Mental illnesses are thought of as being quite different from illnesses of the body: they are depicted as illnesses "of the mind", which are said to be non material psychic dysfunctions (or so-called "functional troubles" devoid of organic basis). That's not only one more fiction, it is sheer nonsense.

This fiction keeps in line with the previous one. It denies the existence of genuinely mentally ill persons, i.e. persons chronically afflicted with psychoses. It shoves them into the big rag-bag holding all victims allegedly made ill by the "alienating society". They thus become additional victims of this modern world which is blamed for making people mad, they should all benefit from the same "psycho-social" measures which should relieve their "functional psychic ailments".

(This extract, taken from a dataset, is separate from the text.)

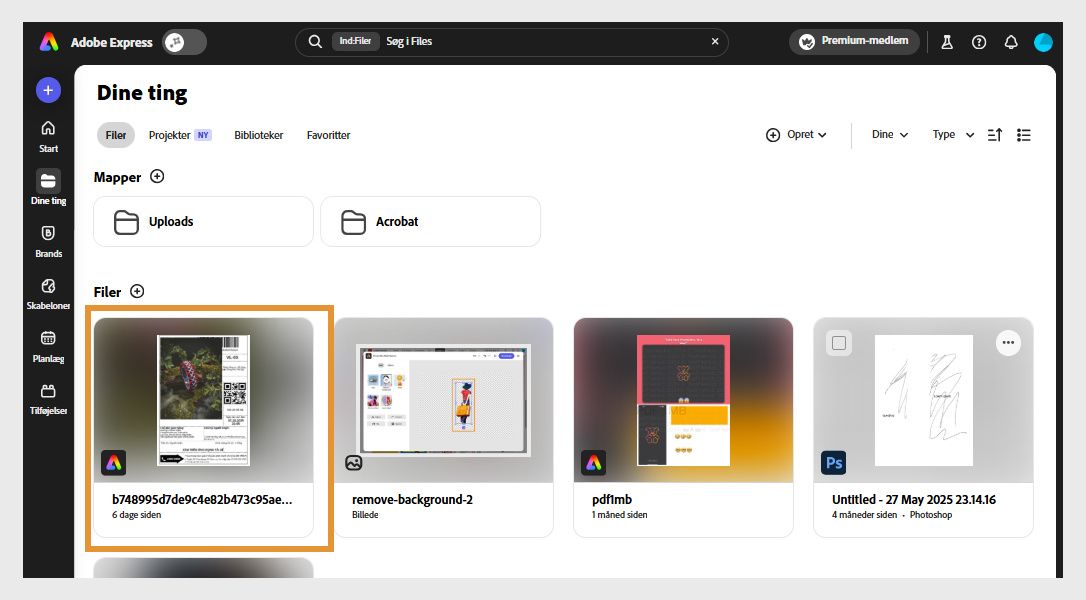
Task: Click the notifications bell icon
Action: (1011, 42)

Moreover, what is the meaning of "functional disorders" without material ("organic") basis? Even a very astute philosopher would be reluctant to explain such concept! I wonder what most sensible people would think of their watchmaker, their garage mechanic, their radio repairman, their computer dealer, etc., if any of these professionals were to tell them - about their broken down watch (or car, radio, T.V., computer, etc.) - : "I don't find any defect, outwardly it looks O.K. to me, it should tick (or run, or work, or whatever); but since it doesn't, let us say that the trouble is purely "functional". One may bet they would try looking for another professional for better service, and everybody would agree with such decision. However, most mental health professionals in this country still believe that functional mental disorders can exist independently of any biological, organic, material basis. Then, the true name for such phenomenon actually should be pure magic, but certainly not scientific knowledge as they would us believing! Such behavior is proof that many of these "professionals" still hold that the mind can exist independently of (outside?) the brain. Neuroscientists know better, but they can't yet much help us. This explains why quacks, faith healers, psychics, or other proponents of exotic "psychotherapies" resting on pure fancies still have so much success.

Public opinion about psychiatry and mental disorders is still ridden by a host of fictions in dire need of debunking by a minimum amount of explanations about features and nature of chronic psychoses. Indeed, numerous people still believe - or perhaps would sometimes have us to believe - that psychoses, though they are felt as threatening, are but imaginary or virtual troubles, as sometimes suggested by sentences such as "arousing psychosis", for example. A majority among us think of mental disorders being so different from other illnesses that they take on a disquieting aura of mystery and threat. That's a basic error, but it is so common that it is taken as a truism. The ignorance of lay persons about these disorders is the source of countless misunderstandings which some apparently would like to maintain.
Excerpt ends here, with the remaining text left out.